In the intersection's worst accident on Oct. 4, a four-vehicle collision resulted in critical injuries to two 89-year old Stockbridge residents, Linwood Dodge and Herman Berkman. Dodge, the driver of a 2004 Ford Explorer, died on Dec. 21, while Berkman, the passenger, is in rehabilitation and is gradually recovering.
MassDOT District 1 Director Peter Niles, Town Manager Gregory Federspiel
Once the installation is complete by mid-week, a southbound driver on Pittsfield Road (Routes 7 & 20) will encounter one of four left-turn arrows: one steady red arrow, indicating that left turns are prohibited; one steady yellow arrow, indicating the signal is changing from green to red; a new, flashing yellow arrow, indicating that drivers can proceed with left turns after yielding to oncoming northbound vehicles; and one steady green arrow, indicating left turns are permitted because northbound traffic is stopped on red.

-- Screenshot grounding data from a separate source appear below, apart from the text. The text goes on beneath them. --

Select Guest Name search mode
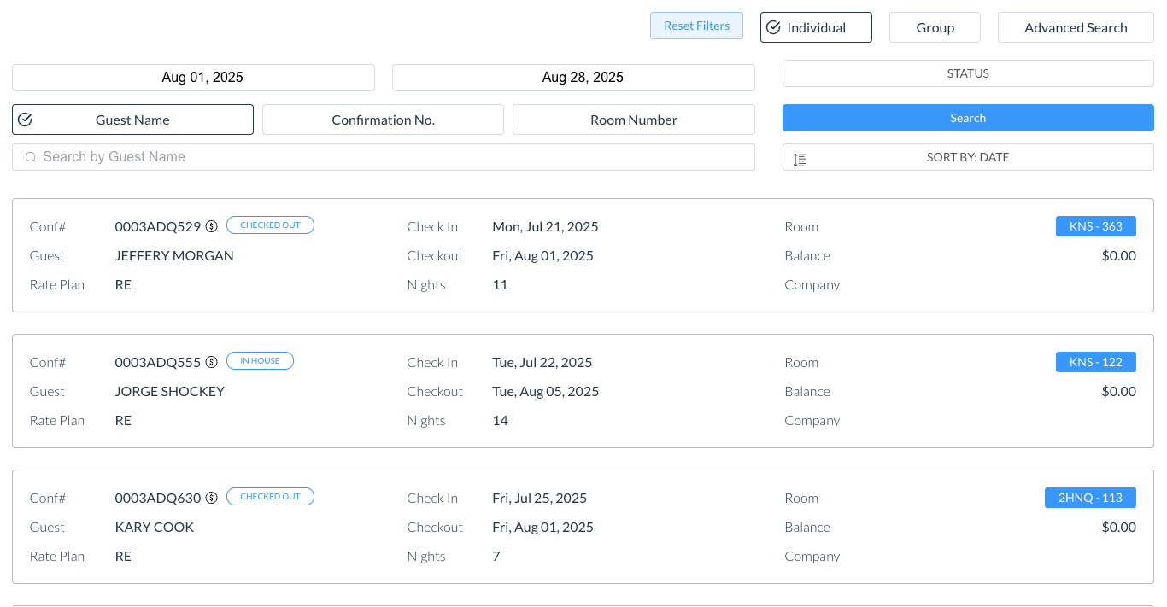Screen dimensions: 1167x607 click(x=132, y=120)
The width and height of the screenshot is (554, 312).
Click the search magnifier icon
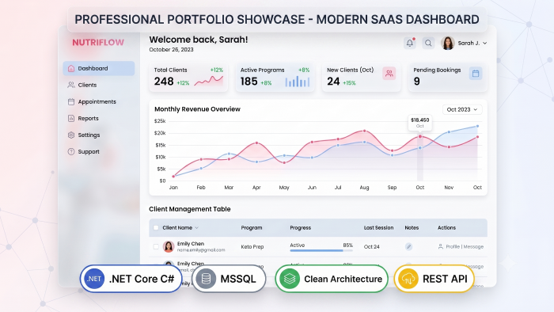(428, 43)
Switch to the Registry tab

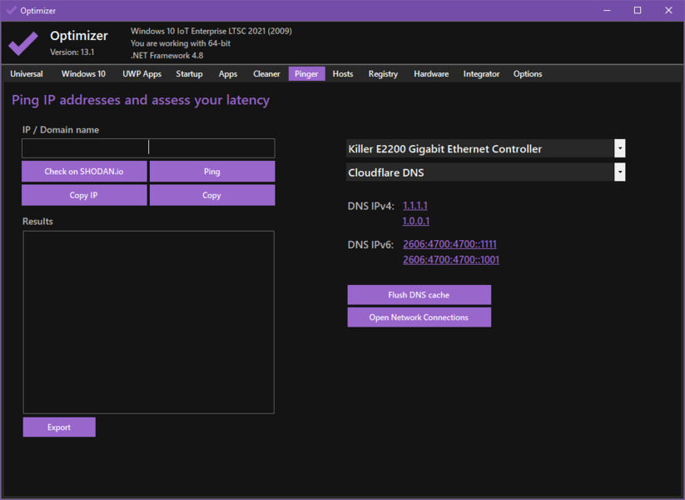pyautogui.click(x=383, y=73)
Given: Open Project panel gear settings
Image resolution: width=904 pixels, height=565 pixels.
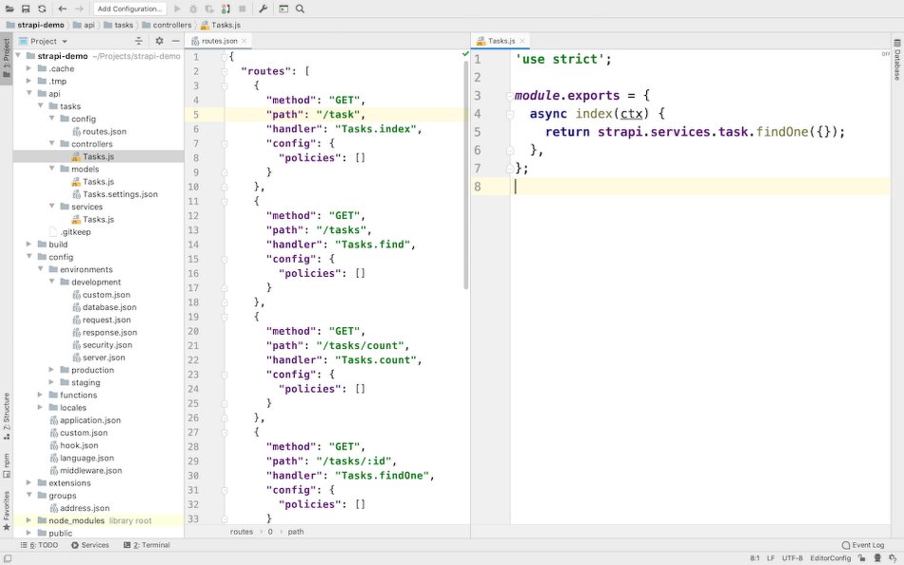Looking at the screenshot, I should coord(159,41).
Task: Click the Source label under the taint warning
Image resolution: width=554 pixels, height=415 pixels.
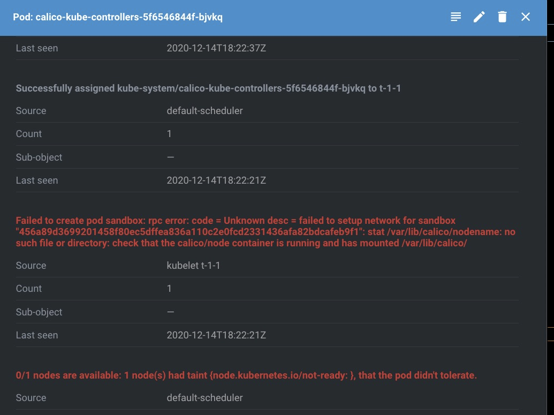Action: click(x=31, y=397)
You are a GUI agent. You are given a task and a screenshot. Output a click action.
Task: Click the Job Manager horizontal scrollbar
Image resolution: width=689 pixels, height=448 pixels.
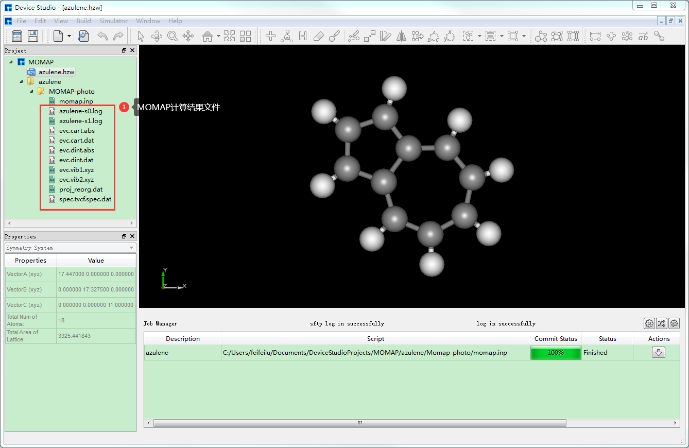(x=359, y=423)
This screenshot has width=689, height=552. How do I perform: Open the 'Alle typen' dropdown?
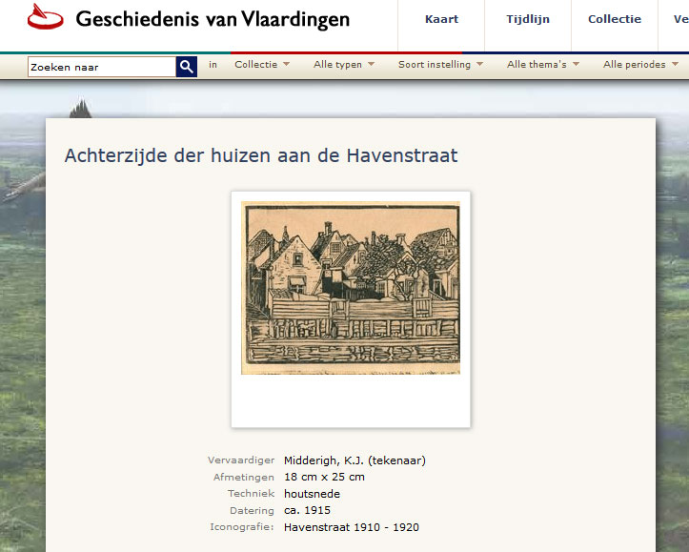click(343, 65)
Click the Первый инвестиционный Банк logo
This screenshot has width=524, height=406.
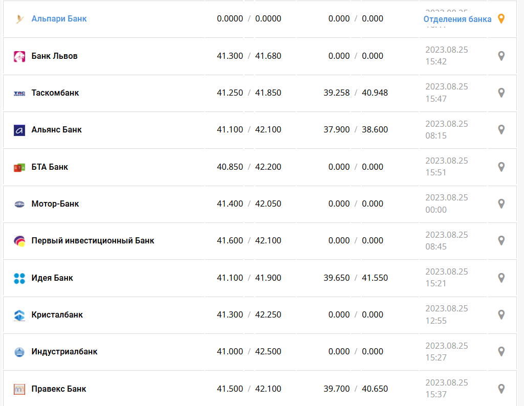click(19, 241)
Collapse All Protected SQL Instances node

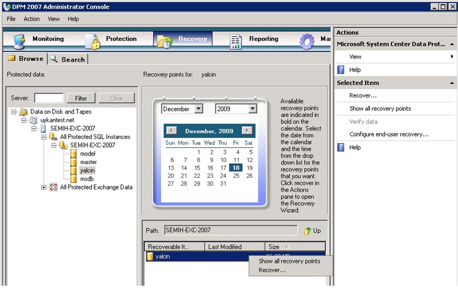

When the signal turns green for vehicles traveling north, southbound motorists will see a flashing yellow arrow.
"The flashing yellow arrow will be a better indicator to drivers that they must yield the right of way to oncoming traffic. Drivers with the flashing yellow arrow can still turn left, but only when it is safe to do so," stated MassDOT Highway Administrator Frank DePaola. "Through the use of this new signal, we're confident the turning movements will be clearer to drivers, and the intersection will be safer as a result."
MassDOT spokesman Michael Verseckes said the equipment, which required a special order, cost up to $15,000.
If it is found to be effective in reducing the accident rate at the intersection, the new signal system may be installed at other dangerous locations in Berkshire County and across the state, Verseckes added.